Astrid lo observa y parpadea varias veces. Siente vértigo en la tripa, porque Hipo no parece el mismo. Tiene la boca apretada, la espalda recta, y ojos de hombre. Luego se vuelve hacia el Furia Nocturna y levanta un puñal diminuto que brilla al sol como un destello en el agua.

—Voy a matarte, dragón —Su voz suena jadeante, dura—. Voy a arrancarte el corazón para entregárselo a mi padre. Soy un vikingo. ¡SOY UN VIKINGO!

La criatura deja caer la cabeza hacia atrás con un gruñido, y durante un momento Hipo cierra los ojos con fuerza. Luego los mantiene abiertos. Horrorosamente abiertos mientras el cuchillo se hunde en el pecho del dragón con un chasquido contundente y húmedo, y la sangre salpica la cara de Hipo, que de pronto parece que tiene una barba de sangre en la mandíbula, y pecas rojas en la frente. Le gotea la cara. Sus ojos abiertos, y el puñal entra y sale compulsivamente.

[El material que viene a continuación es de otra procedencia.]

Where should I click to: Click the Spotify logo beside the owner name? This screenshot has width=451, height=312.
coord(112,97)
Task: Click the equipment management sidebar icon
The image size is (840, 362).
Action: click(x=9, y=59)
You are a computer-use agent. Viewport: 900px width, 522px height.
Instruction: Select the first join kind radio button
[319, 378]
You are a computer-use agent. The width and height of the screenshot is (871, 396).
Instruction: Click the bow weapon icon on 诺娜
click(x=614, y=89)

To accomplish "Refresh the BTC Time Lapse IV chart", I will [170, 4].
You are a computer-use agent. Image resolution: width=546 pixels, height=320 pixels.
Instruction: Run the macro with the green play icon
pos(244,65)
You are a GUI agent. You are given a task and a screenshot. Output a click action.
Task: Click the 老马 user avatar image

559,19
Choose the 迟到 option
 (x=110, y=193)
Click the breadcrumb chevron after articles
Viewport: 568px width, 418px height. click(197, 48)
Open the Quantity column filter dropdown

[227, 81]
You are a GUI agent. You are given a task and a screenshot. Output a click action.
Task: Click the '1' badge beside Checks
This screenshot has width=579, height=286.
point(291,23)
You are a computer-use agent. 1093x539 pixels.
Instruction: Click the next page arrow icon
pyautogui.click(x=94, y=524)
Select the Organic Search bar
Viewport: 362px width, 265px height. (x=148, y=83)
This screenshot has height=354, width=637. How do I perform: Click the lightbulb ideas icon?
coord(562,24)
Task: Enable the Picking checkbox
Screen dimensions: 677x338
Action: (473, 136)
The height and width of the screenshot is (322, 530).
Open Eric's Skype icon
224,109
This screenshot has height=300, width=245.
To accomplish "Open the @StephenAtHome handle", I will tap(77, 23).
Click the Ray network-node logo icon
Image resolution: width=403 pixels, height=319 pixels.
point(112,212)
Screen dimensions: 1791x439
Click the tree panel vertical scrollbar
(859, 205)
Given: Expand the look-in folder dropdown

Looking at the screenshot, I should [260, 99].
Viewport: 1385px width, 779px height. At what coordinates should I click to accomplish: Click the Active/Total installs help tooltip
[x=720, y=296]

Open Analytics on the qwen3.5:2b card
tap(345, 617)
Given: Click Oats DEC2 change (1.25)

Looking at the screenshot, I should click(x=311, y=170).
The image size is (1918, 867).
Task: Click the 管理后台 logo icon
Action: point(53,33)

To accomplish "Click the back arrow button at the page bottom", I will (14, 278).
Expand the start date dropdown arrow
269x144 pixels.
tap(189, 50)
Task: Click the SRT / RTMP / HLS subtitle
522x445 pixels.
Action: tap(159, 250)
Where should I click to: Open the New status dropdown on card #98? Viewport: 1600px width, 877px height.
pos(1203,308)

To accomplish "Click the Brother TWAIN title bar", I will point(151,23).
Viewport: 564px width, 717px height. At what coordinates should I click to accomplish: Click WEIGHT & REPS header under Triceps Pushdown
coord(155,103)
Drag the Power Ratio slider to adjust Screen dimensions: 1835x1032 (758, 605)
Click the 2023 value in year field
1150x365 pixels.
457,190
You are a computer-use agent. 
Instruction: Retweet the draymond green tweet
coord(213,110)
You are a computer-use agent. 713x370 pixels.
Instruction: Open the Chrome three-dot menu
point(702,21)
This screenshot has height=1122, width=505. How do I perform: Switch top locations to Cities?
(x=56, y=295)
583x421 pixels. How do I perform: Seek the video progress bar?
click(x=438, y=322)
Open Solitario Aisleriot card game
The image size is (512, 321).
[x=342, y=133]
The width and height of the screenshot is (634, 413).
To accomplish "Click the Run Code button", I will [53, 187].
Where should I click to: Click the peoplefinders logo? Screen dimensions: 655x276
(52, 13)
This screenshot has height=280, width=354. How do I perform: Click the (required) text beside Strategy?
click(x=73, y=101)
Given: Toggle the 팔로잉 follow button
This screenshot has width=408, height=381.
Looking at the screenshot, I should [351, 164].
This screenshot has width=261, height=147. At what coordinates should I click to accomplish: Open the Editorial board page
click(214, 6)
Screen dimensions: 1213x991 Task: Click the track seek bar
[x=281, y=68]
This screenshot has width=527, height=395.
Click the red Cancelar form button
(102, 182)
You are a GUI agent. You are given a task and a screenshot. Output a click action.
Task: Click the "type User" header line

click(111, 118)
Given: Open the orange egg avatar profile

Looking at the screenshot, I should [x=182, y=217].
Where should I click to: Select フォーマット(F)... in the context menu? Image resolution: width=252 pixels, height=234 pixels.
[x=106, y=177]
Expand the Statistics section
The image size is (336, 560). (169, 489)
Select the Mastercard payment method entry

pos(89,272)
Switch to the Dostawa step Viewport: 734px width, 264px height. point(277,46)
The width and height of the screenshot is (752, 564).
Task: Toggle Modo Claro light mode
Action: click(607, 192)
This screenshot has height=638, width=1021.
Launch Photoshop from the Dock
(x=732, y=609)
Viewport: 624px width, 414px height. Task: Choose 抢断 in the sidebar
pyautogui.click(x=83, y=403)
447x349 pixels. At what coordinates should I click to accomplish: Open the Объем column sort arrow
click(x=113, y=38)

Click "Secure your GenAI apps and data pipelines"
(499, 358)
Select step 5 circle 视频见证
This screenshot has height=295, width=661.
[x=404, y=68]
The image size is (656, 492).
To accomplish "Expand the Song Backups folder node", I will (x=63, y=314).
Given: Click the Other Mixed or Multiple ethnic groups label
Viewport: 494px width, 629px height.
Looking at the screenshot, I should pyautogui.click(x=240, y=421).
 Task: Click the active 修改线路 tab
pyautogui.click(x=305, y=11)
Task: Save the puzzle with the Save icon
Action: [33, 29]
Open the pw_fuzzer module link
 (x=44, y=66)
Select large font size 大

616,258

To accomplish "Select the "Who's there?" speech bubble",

Huele muy fuerte a hierro, huele caliente y oxidado. Algo corrosivo y metálico debajo de los abetos, de todo el olor verde.

Astrid tiene la sensación que de todo el aroma a hojas de abeto ha ido a refugiarse en su cuerpo. Se imagina que nadie más puede olerlo, sólo ella. Hipo mantiene los ojos abiertos y ella también. Todo el mundo guarda silencio. También el Furia Nocturna. Hasta que el animal gime un poco, como sin querer, y las puñaladas se vuelven más erráticas y desesperadas, más veloces. El dragón ya no se mueve y los ojos de Hipo parecen negros.

Estoico se acerca despacio y apoya una mano en el hombro de su hijo. Hipo se detiene en seco. Sus brazos cuelgan a ambos lados de su cuerpo como si alguien se los hubiera roto. El cuchillo cae sobre la tierra mullida del bosque.

Hipo se arrodilla despacio ante la criatura, casi dejándose caer, y mete la mano hasta el codo en el pecho del dragón. Astrid piensa en recuerdos casi de otro mundo, su madre ayudando a nacer a un cordero, arrodillada también. El brazo buscando dentro de otro cuerpo. La sangre en su falda, por todas partes. El terror mágico en el aire.

Cuando Hipo se pone en pie es como si toda la tribu tomara aire al unísono. Hipo levanta el brazo y lo estira en alto, y lleva una manzana negra en el puño. Astrid piensa que es un corazón pequeño para un dragón, pero todos aplauden, estallan en vítores ensordecedores. Estoico sonríe un poco como si no se le creyera, y sus ojos no dejan de buscar a su hijo en el desconocido de la barba de sangre. Astrid encuentra a Mocoso entre la multitud, a unos pasos a su derecha, y ve que tiene la boca arqueada en una mueca de dientes apretados y las mejillas mojadas y rojas, y ella no quiere ver a nadie de ese modo. Así que se gira con las orejas coloradas, el ceño fruncido, y mira en cualquier dirección menos en esa. A su madre no la ve porque no la está buscando. Porque no le importa en absoluto si está tosiendo.

Resuenan los cuernos como el mugido de un yak, y los vikingos aúllan y chocan las armas. Estoico alza los brazos para animar a la multitud y contempla a su hijo con tanto orgullo que no le cabe en la mirada. Pero entonces la manzana palpita. Palpita entre los dedos como si fuera a reventar. Bombea fuerte y poderosa en el puño de Hipo, y con cada latido se enciende en un resplandor enfermizo y púrpura. El bosque, la tierra retumba. Las agujas de abeto en los árboles. Retumban las costillas de Astrid.

Todos los aplausos y las voces se van apagando hasta desaparecer. Pero Hipo sigue de pie, con el puño en alto.

/.../

Hacía tiempo que quería escribir algo así, y aprovechando que tengo vacaciones, me he puesto a ello.

No sé si continuarlo o dejarlo como relato corto, la verdad.

Por cierto, aún no he visto la segunda película. Me da miedo que me acabe decepcionando.